We’ve spent time discussing the perfect outfit for an interview (down to the intricacies of what kind of hairdo one should adopt), and while we feel like we’ve provided some helpful advice, it’s also fair to say there’s no rulebook for this kind of thing. So we figured we’d dig up some inspiration for you. Inspired by street style’s coolest women—and armed with some excellent industry advice—we have laid out different outfits to demonstrate dress code perfection for different types of interviews, from formal to chill. Basically, anything that could end up in a dream job offer will be benefitted by a confidence-boosting, personality showcasing ensemble. No rush jobs or last-minute sweat-patch nightmares here.

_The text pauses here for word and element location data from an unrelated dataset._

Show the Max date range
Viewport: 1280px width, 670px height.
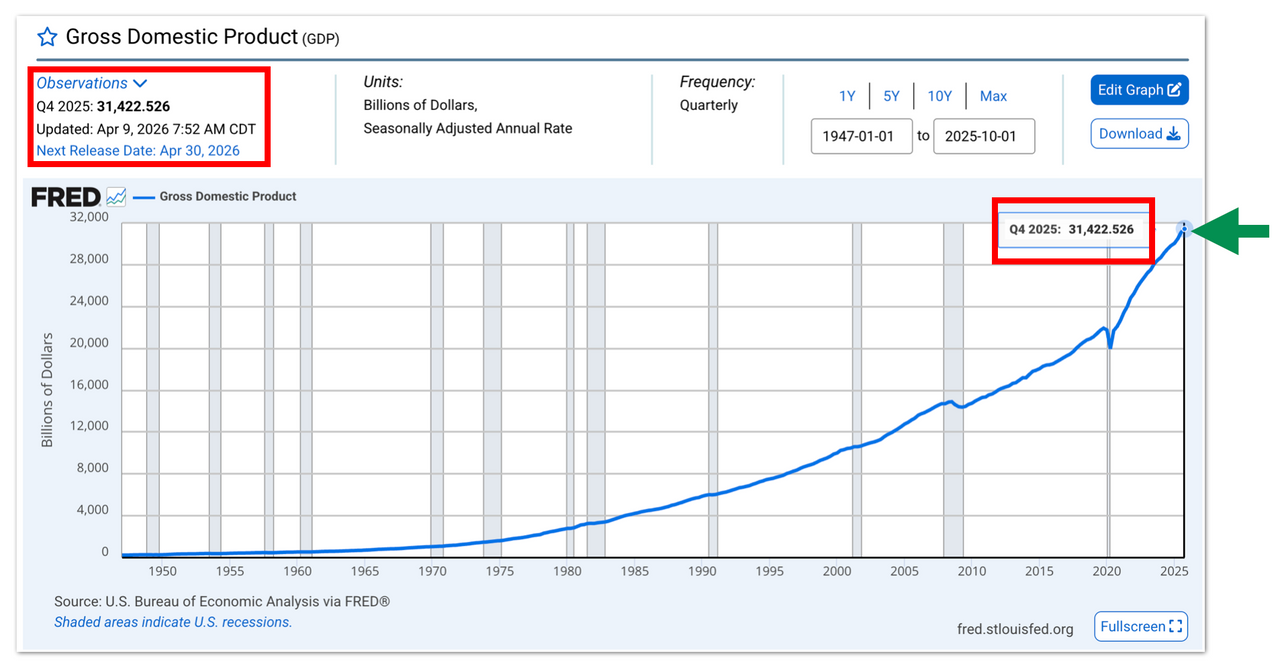pos(993,96)
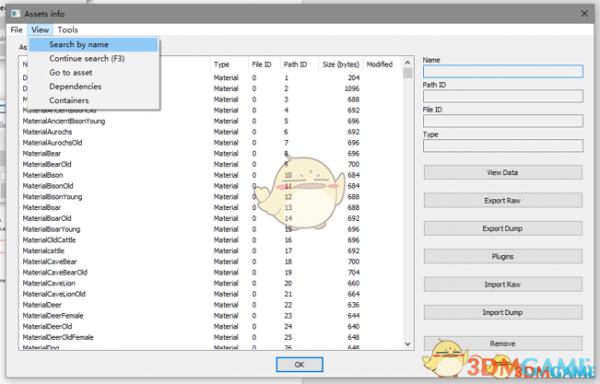This screenshot has width=600, height=384.
Task: Open the File menu
Action: (x=16, y=30)
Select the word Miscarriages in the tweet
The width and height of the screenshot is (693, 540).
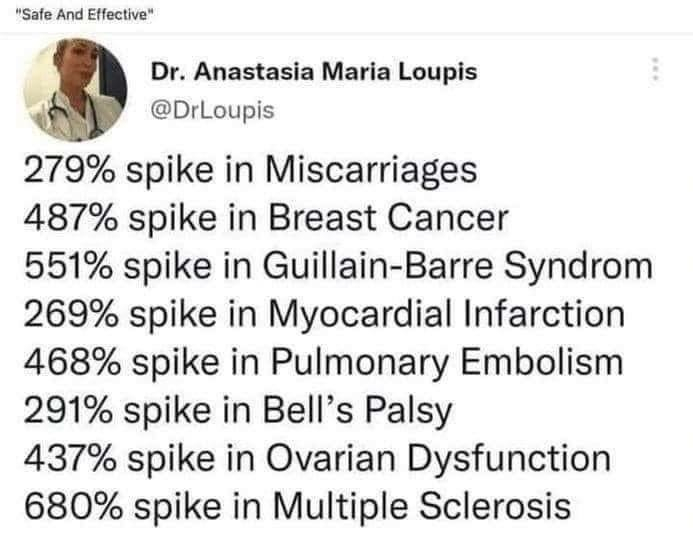point(371,170)
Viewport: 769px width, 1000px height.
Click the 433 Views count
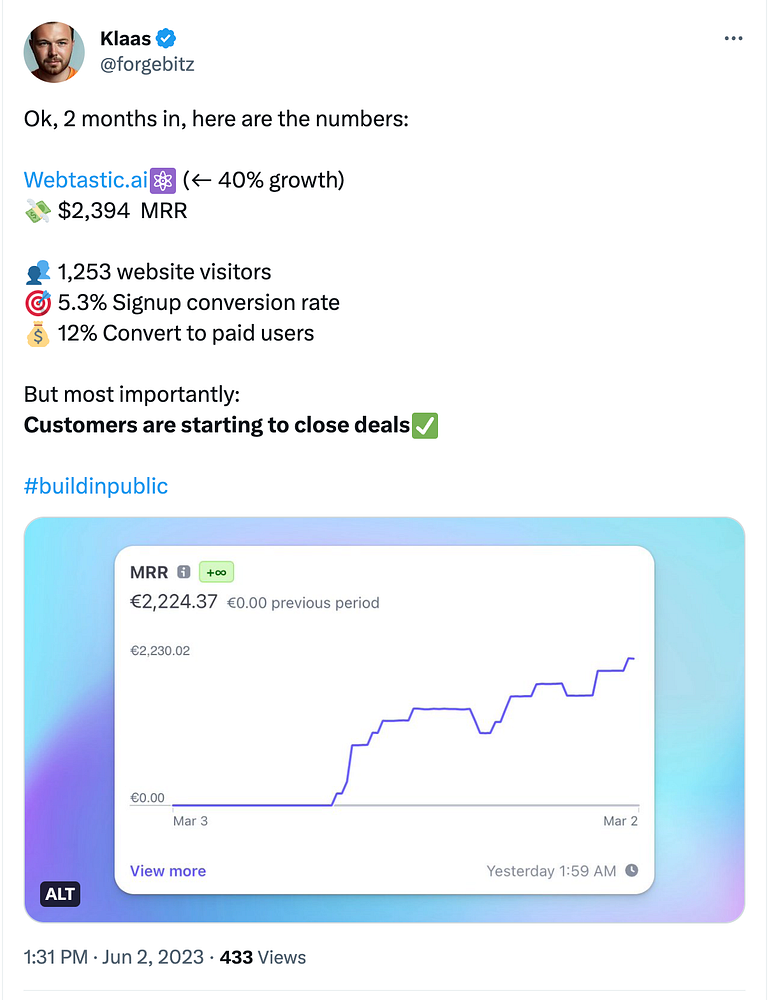tap(263, 957)
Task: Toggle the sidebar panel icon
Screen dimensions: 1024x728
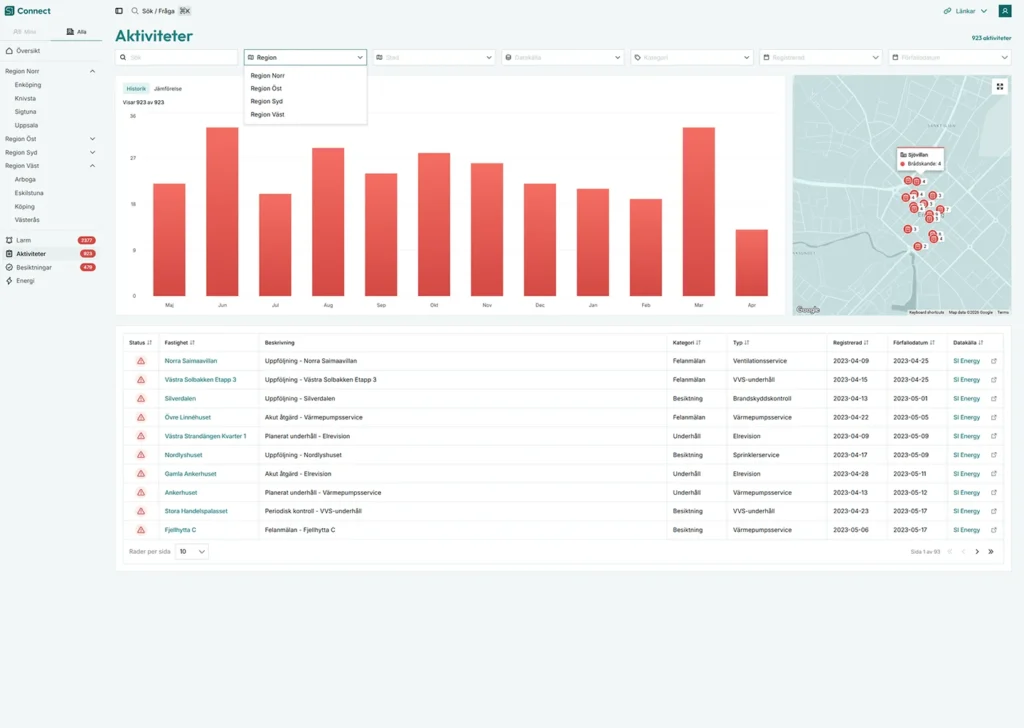Action: (119, 11)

To undergird these pitch-perfect interview outfit ideas, we included some exclusive tips from big names like Nina Garcia and Who What Wear’s own co-founders—Katherine Power and Hillary Kerr—to find out what you should (and should definitely not) wear to an interview. Scroll down for your guide.
1. Looking polished always pays off.
Style Notes: Mix things up by opting for a suede or leather long-sleeve dress for a textural twist on the usual wool-mix fabrics that make it into the corporate world.
Expert Tip:“I’m super impressed by talent who obviously know what looks good on them and exhibit how that can work so powerfully in their favour. When something really suits you—whether it’s a beautifully tailored blazer, high-waisted trousers or a flattering midi dress—it shows that you know who you are, and that confidence permeates how you conduct yourself in so many capacities.” — Christene Barberich, Refinery29
Style Notes: It’s all well and good having the correct outfit on underneath, but what if you’re meeting outside or in a freezing air-con hub? Best to make sure that your coat game is strong. A lightweight spring trench in a nontraditional hue works on both practicality and stylistic levels.
Style Notes: Add a pinch of personality to slick tailoring and a crisp white shirt with a pair of kooky kitten heels, or lift your look with personal jewellery. Think 80% classic; 20% individual.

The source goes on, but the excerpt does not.